Kopfschüttelnd sah der Alte ihm nach. „Grünschnabel,“ brummte er ziemlich respektlos und schlug das Fenster zu. —

Als der Nachmittag sich neigte und die Bergwand angenehmen Schatten auf den Thalweg warf, klopfte der geistliche Herr an die Eichelhütte. Es war ihm zur lieben Gewohnheit geworden, dort einzukehren; nur wenn er Herrn Schmitz nicht zuhause wußte, dehnte er den täglichen Spaziergang bis Himmerod aus. Die alte Klosterruine kannte er längst in- und auswendig, aber der Schmitz, der war ihm etwas Neues, ein Stück Welt, das in seine Vereinsamung gedrungen war. Dann saßen die beiden beim Gläschen Moselwein, die ‚Kölnische Volkszeitung‘ lag auf den Tisch gebreitet. Die hielt sich Herr Schmitz, der Freigeist; der Pfarrer konnte nur mit dem ‚Paulinusblättchen‘ aufwarten.

Sie politisierten mit Vorliebe. Schmitz sprach in einem belehrenden Ton, schlug gern zur Bekräftigung seiner Kannegießereien auf den Tisch und wurde krakehlig, wenn man nicht seiner Meinung war. Der Pfarrer hörte zu mit stillem Lächeln; er war es gewohnt, sich zu fügen.

Heute politisierten sie nicht.
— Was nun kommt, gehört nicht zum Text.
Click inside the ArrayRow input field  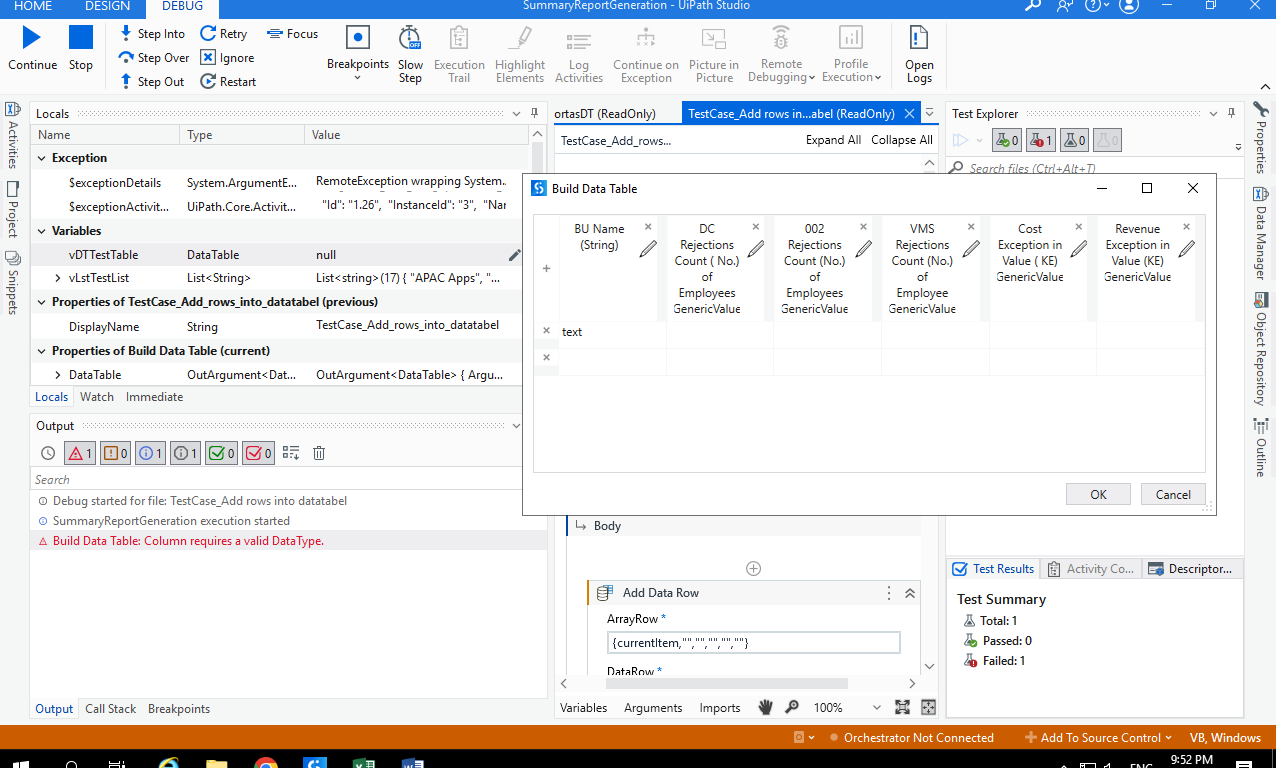click(752, 642)
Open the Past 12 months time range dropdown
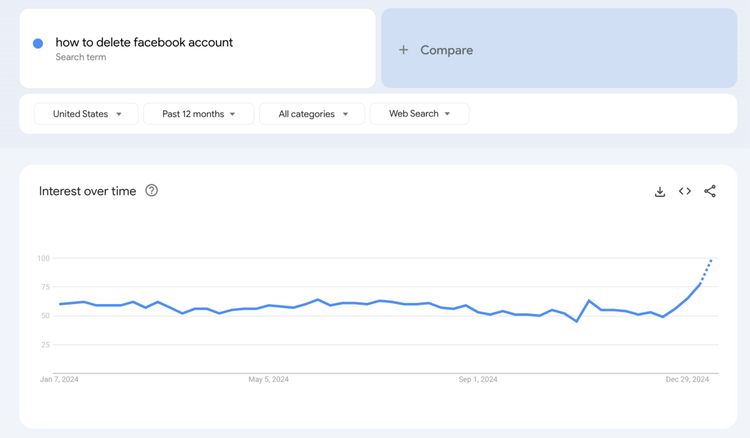Image resolution: width=750 pixels, height=438 pixels. pos(199,114)
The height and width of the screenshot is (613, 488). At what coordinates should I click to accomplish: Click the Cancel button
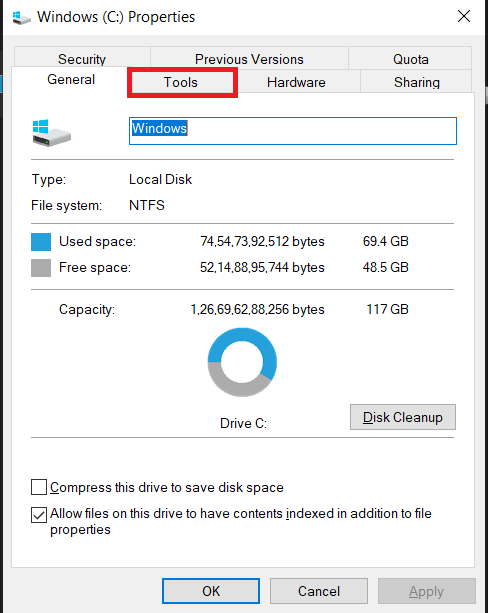(319, 591)
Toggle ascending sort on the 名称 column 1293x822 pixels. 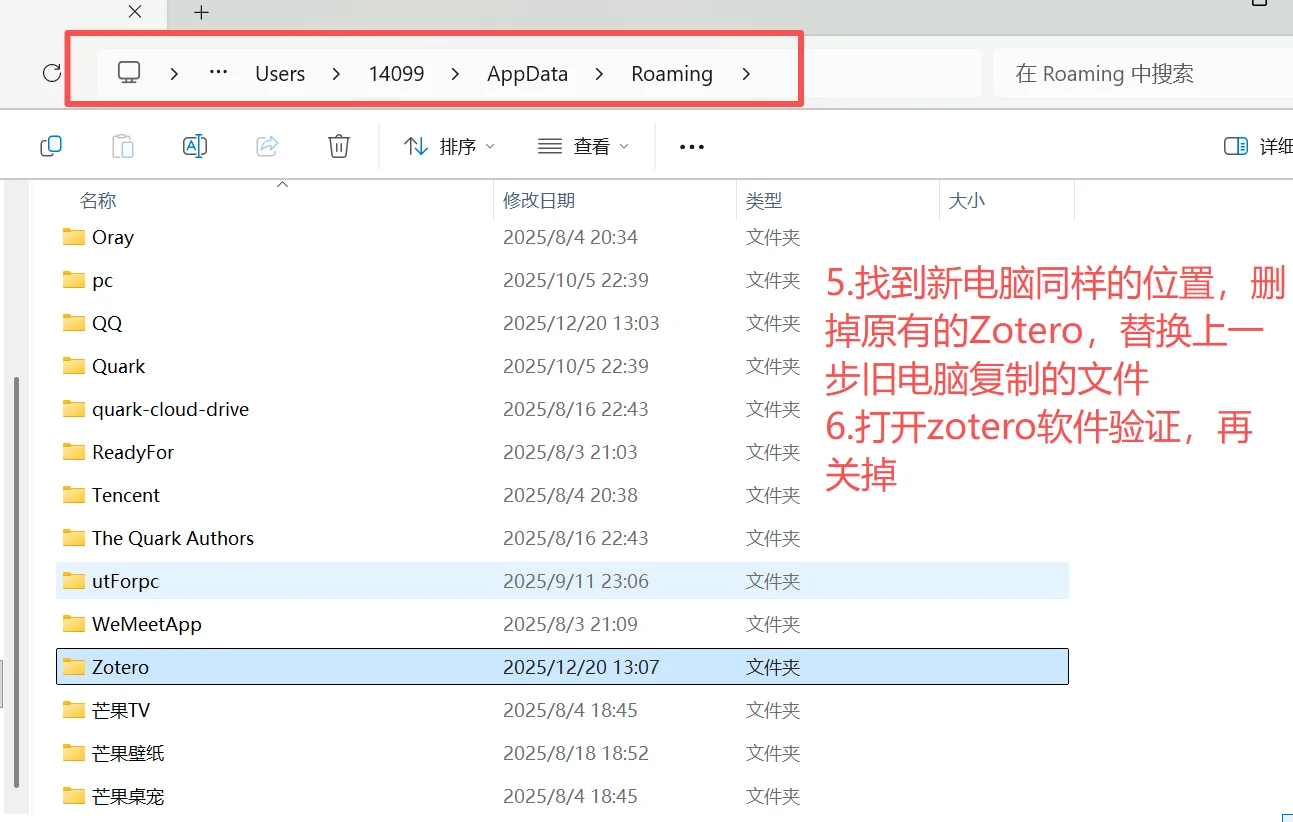tap(97, 200)
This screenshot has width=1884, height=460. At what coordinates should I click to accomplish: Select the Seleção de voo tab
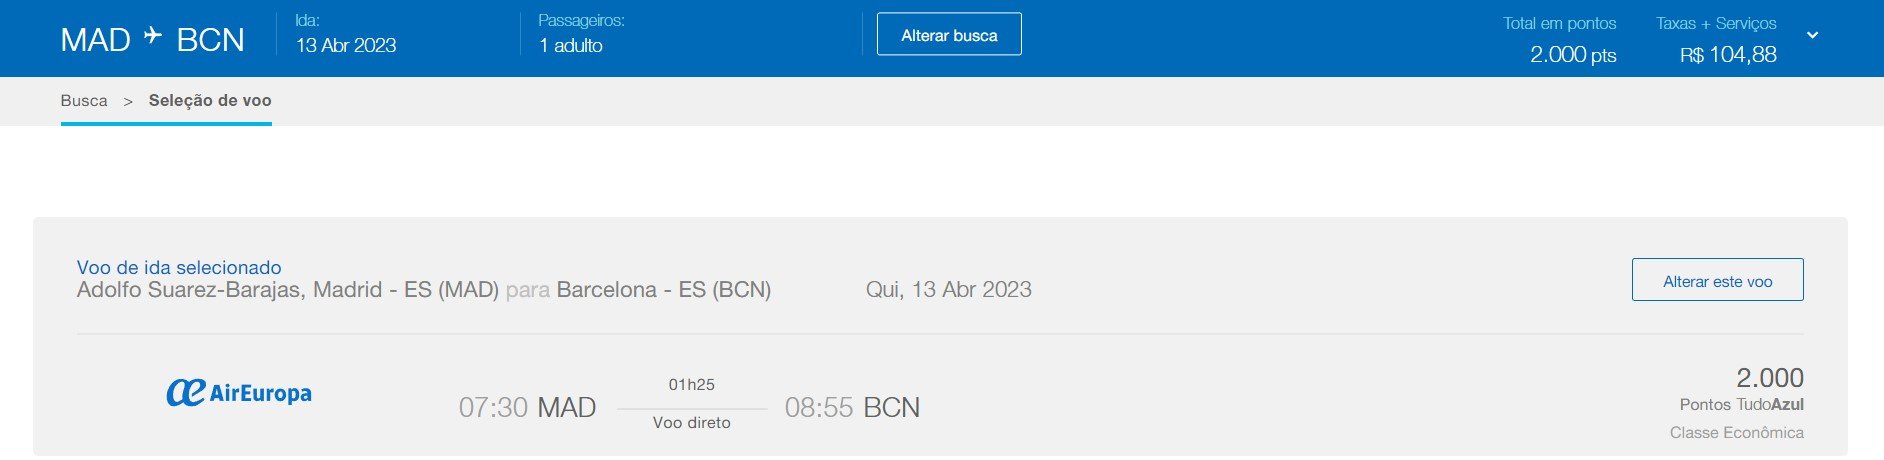click(210, 101)
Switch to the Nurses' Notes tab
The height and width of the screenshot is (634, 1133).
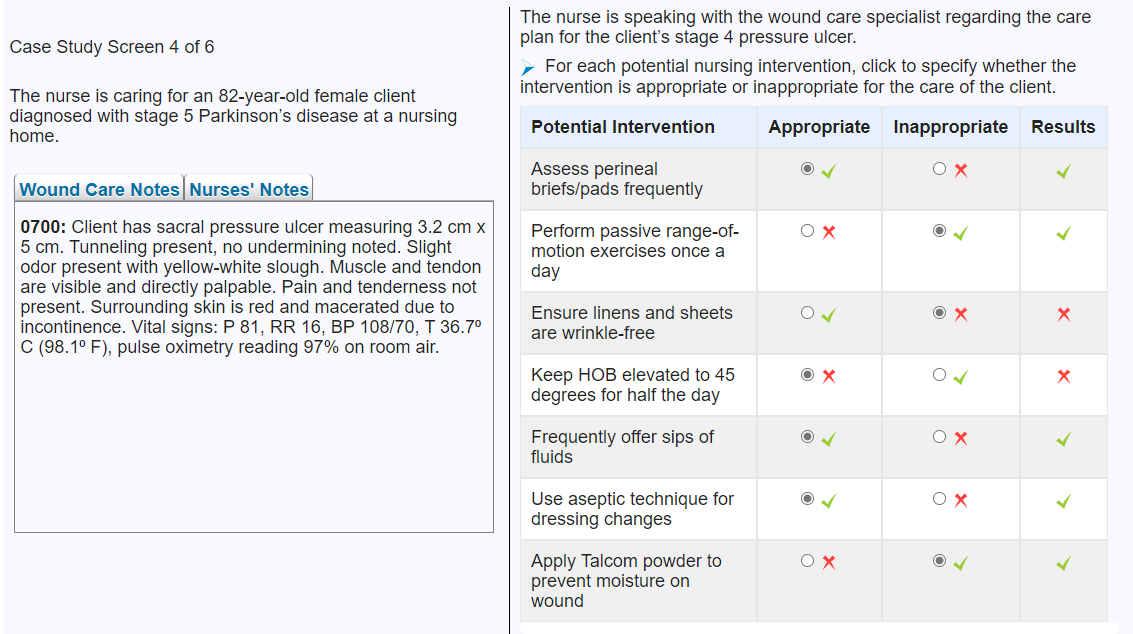pos(249,189)
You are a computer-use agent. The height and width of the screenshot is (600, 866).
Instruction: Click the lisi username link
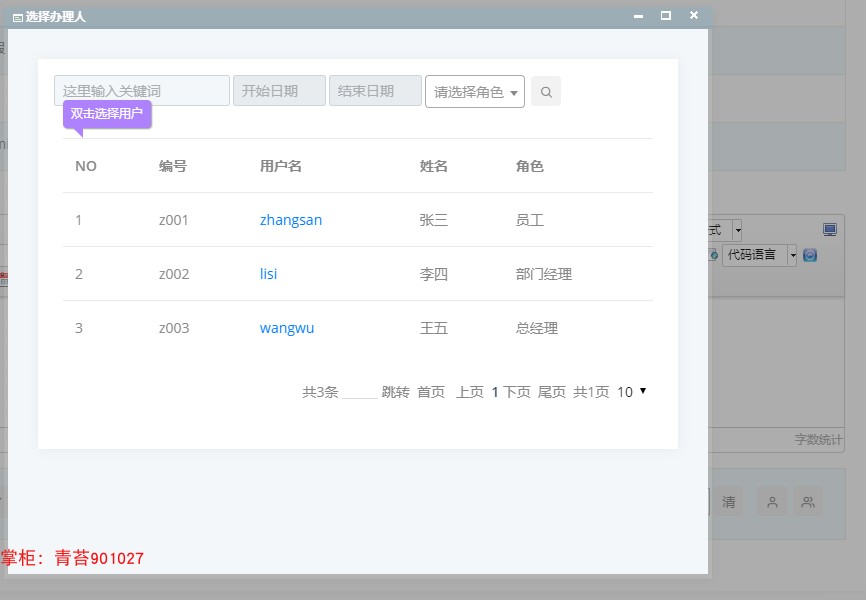pos(267,273)
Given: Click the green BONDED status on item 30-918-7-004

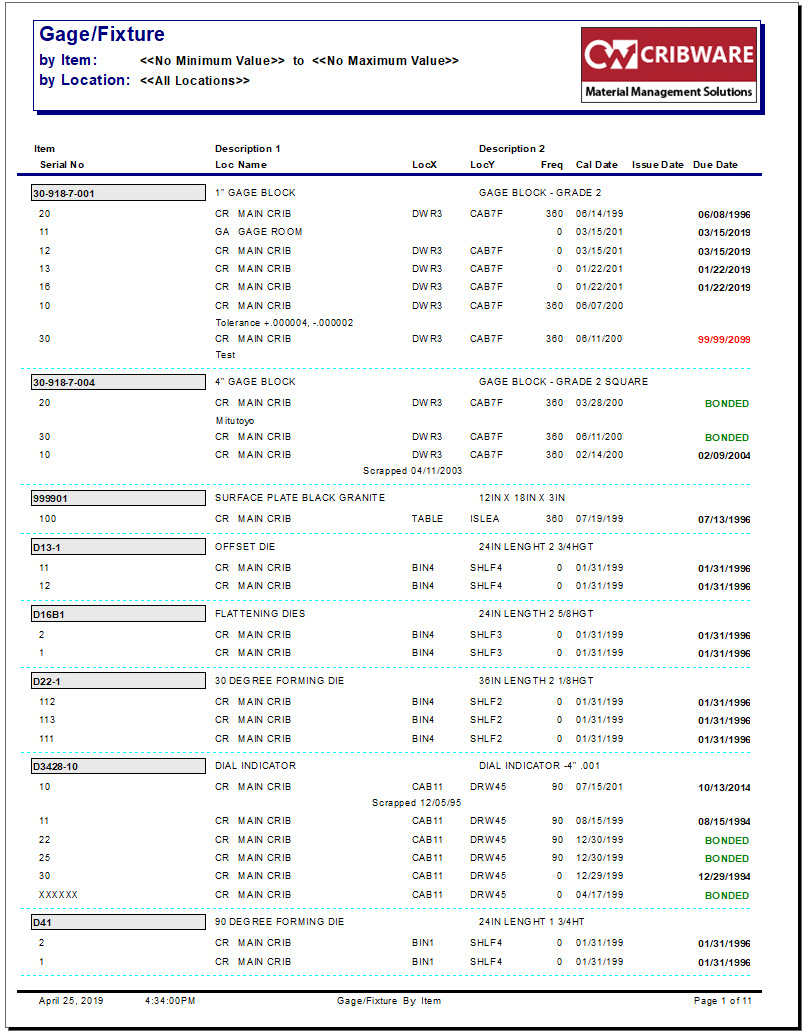Looking at the screenshot, I should [x=728, y=403].
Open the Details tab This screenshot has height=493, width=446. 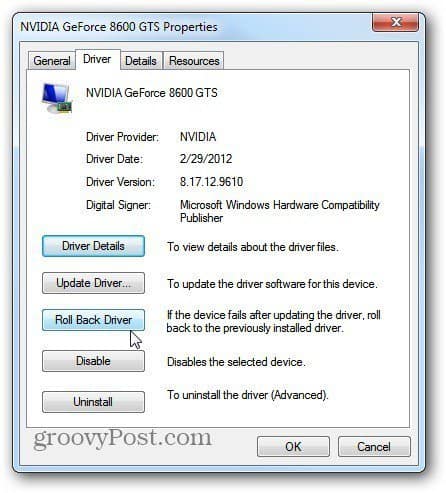click(x=141, y=61)
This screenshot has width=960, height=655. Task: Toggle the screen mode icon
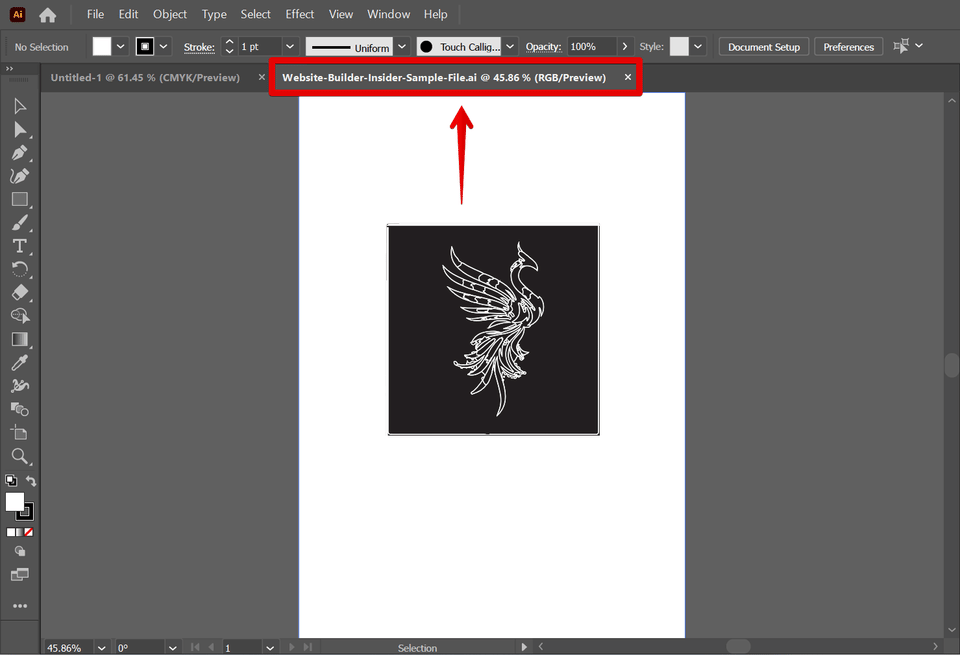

Unentfaltet lag die Zeitung; der Sonnenstrahl, der sich durch das dichte Dach der Bäume bis zu dem steinernen Gartentisch stahl, blinzelte auf noch immer nicht geleerten Gläsern. Ganz bekümmert lehnte der geistliche Herr in seinem Stuhl; den einen Arm über die Lehne gehängt, den andren wie zur Abwehr erhoben, starrte er sein Gegenüber an.